Was ist uns fremd an der Renaissance oder was verstehen wir falsch?

Die Vertrautheit täuscht vielleicht. In der Bildsprache werden antike Formen verarbeitet. Sie sind aber aufgeladen mit christlichen Inhalten, die in der Antike noch gar nicht existierten.

In der Renaissance missverstand man also die Antike und wir missverstehen die Renaissance?

Ja, gewissermaßen. Viele Werke wie Botticellis „Geburt der Venus“ oder seine „Primavera“ waren in der Renaissance unbekannt, weil sie im Palazzo hinter verschlossenen Türen hingen. Auch deshalb ist es heikel, ausgehend von den Kunstwerken etwas über „die Renaissance“ sagen zu wollen. In der Sixtinischen Kapelle tagten nur Kardinäle.

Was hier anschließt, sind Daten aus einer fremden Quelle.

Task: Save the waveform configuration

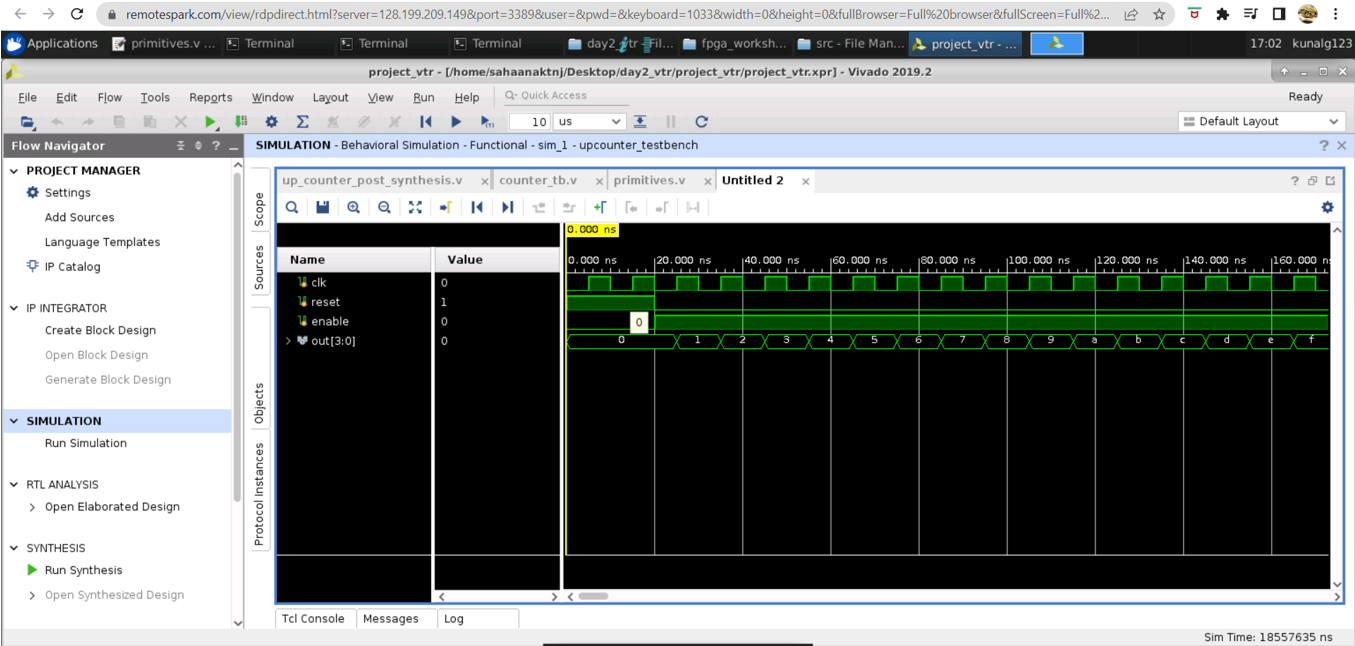Action: (321, 207)
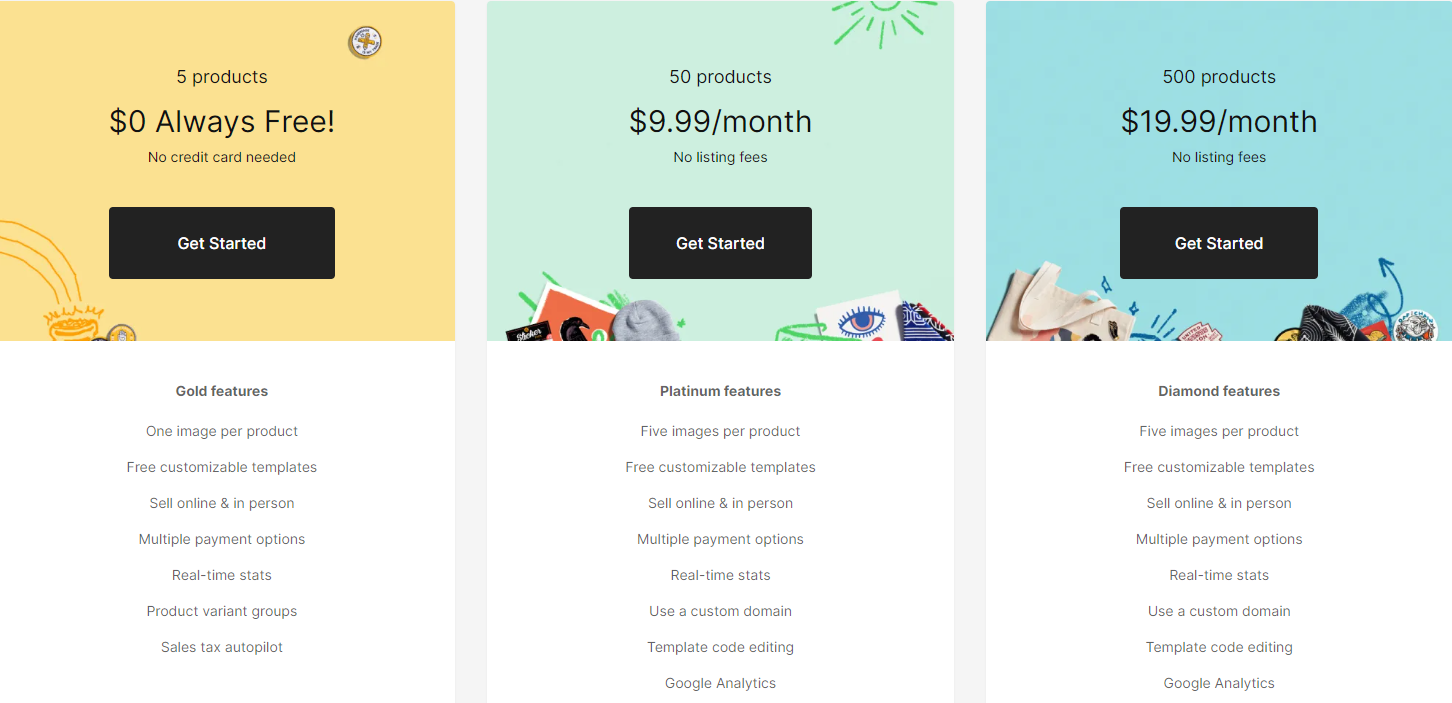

Erst nach der touristischen Öffnung sah die römische Bevölkerung diese von innen. Andererseits wissen wir heute viel mehr über die Antike und sehen so, wo im 15. Jahrhundert kreatives Missverstehen herrschte.

Eine viel zitierte Parallele zwischen Renaissance und Gegenwart ist die Erfindung des Buchdrucks respektive des Internets. Beide führten auch zu Fake News, Propaganda und massenhaft Pornografie. Autoritäten reagierten mit Zensurversuchen.

Die Ähnlichkeit in vielen einzelnen Aspekten ist erstaunlich. Eine neue Technik kommt auf, aber es dauert, bis sie sich zur Alltagstechnologie gewandelt hat. In der Renaissance dauerte es etwa 30 Jahre, bis ein gedrucktes Buch billiger war als ein handgeschriebenes. Ähnlich war bei uns die Zeitspanne zwischen den ersten Pings, die beim Militär verschickt wurden und der Jetztzeit, in der alle ein Handy in der Hosentasche haben. In beiden Fällen war die neue Technologie extrem gefragt. Als noch abgeschrieben wurde, war die Produktion zentral, mit dem Buchdruck wurde sie plötzlich dezentral und chaotisch. In jeder Scheune konnte so ein Ding stehen, und es war vollkommen unkontrollierbar. Das Problem waren weniger dicke Bücher als vielmehr Flyer. Plötzlich waren ganz neue Mengen von Flugblättern möglich, in denen alles Mögliche verbreitet werden konnte. Das führte auch zum Clash verschiedener Autoritäten. Alle Herrscher versuchten sofort, das Volk mit einfachen und volkstümlichen Botschaften zu beeinflussen – sowohl die Medici in Florenz als auch die apokalyptischen Dominikaner oder die Protestanten im Norden. Sie alle setzten auf Propaganda mittels neuer Medien; am berühmtesten wurde Martin Luther.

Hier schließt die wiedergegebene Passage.